How do we resurrect our hope, our capacity for feeling, our love of life? If we do not place our faith in Pax Americana, or more accurately, in the prophesied trickle-down potential of the interconnected network of privileges that hold our global economic system in place, in what do we place our faith?

This is a deeply spiritual question, and one that we must ask if we are ever to speak lovingly and persuasively to the Tea Partiers and other opponents to compassionate social policy. Compassion is a very real threat to the current order. It will bring it down. Do we really have any deeply celebratory, loving, generous alternative into which to invite everyone?

So before we get too self-righteous over here, too content to point our fingers at those “in power,” or those “on the right,” who perpetrate the crucifixions that sustain empire, Good Friday holds the mirror up to us, as well, forcing us to look at the ways in which we are complicit in these and other devastations. How often do we make compromises with our values to preserve our financial security, our reputations, our positions, our comfort, and our fixed ideas about ourselves? Or simply to stay out of prison? And what dies as a result, in us and in others? How do we help to hold in place the skepticism that another world is possible?

The question remains: From whence comes the power, the resilience, the humility, and the hope to sustain us as we stand up to the consequences of noncompliance with empire and catalyze a real alternative?

This is the question I’ll be carrying with me into Easter this Sunday. How many others are longing for a resurrection?

━━━━

(WHAT TO WORK ON):
(a) In the Good Friday reflection, what does the writer say is a very real threat to the current order?
(b) Duplicate the passage of the Good Friday reflection that begins with the words "How do we resurrect" and ends with "place our faith?".

(EXTRACTED INFORMATION):
━━━━

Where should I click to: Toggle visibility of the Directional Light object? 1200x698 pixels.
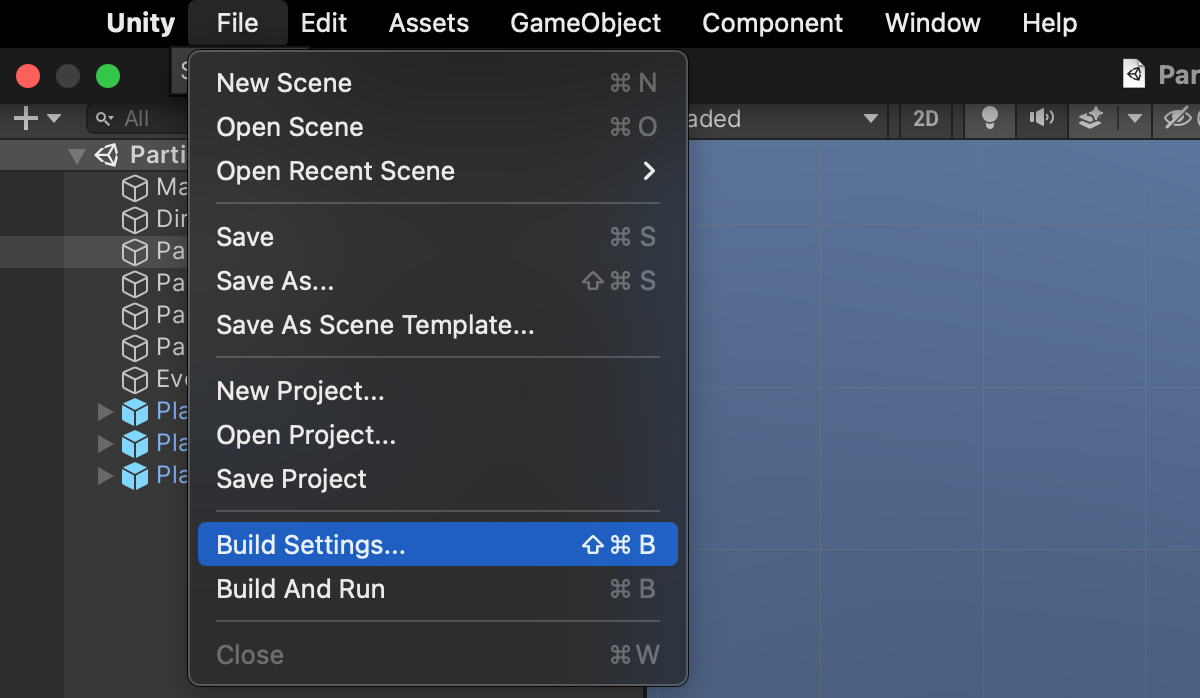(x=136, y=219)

━━━━

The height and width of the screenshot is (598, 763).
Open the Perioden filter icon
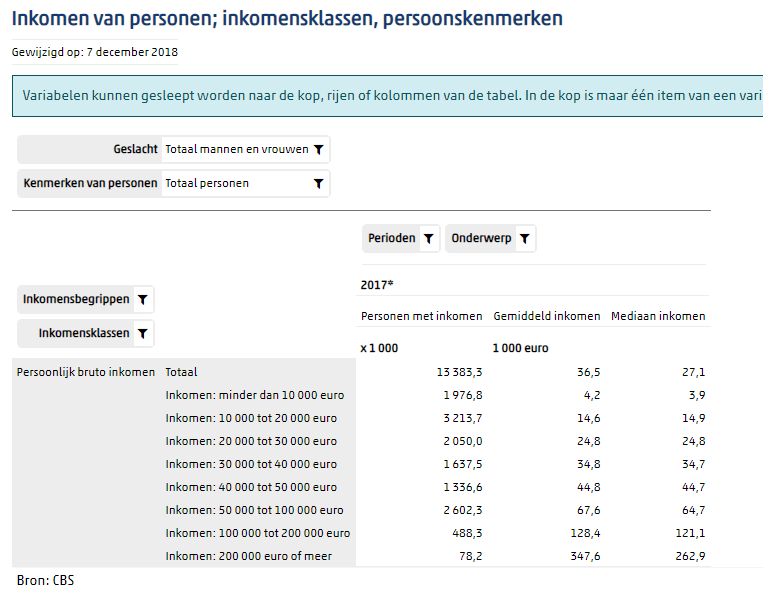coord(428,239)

━━━━

(PER-TASK ANSWERS):
(a) Compassion

(b)
How do we resurrect our hope, our capacity for feeling, our love of life? If we do not place our faith in Pax Americana, or more accurately, in the prophesied trickle-down potential of the interconnected network of privileges that hold our global economic system in place, in what do we place our faith?